*Assignment:* Copy each entry verbatim, excluding its images.

Top of Exercise data

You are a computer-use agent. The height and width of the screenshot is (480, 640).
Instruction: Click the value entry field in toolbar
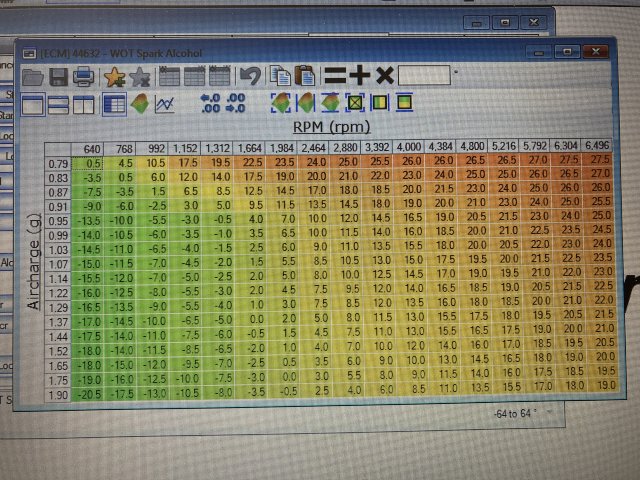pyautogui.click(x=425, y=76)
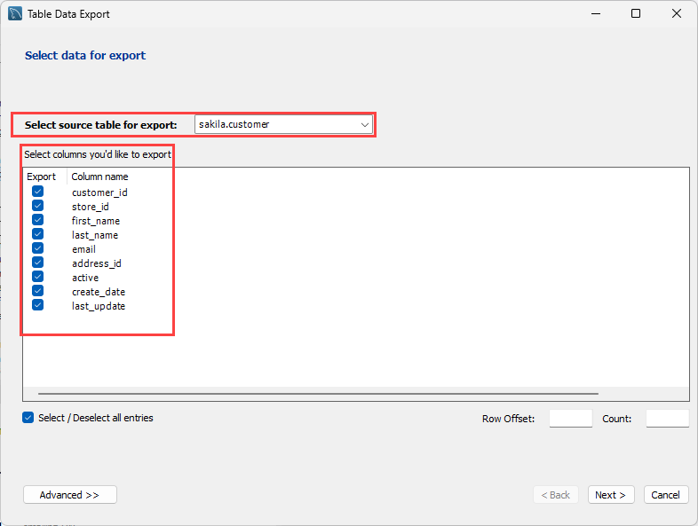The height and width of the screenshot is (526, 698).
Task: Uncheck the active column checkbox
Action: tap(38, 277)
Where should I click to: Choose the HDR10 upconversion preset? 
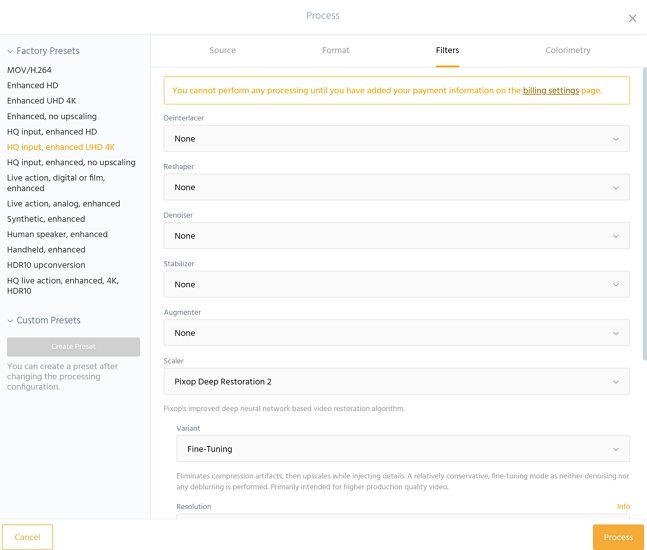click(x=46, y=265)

Bottom of Exercise data

*Written response:*
You are a computer-use agent. The height and width of the screenshot is (480, 640).
Instruction: Click the value entry field in toolbar
pyautogui.click(x=425, y=76)
The height and width of the screenshot is (526, 698).
Task: Uncheck the active column checkbox
Action: tap(38, 277)
Where should I click to: Choose the HDR10 upconversion preset? 
click(x=46, y=265)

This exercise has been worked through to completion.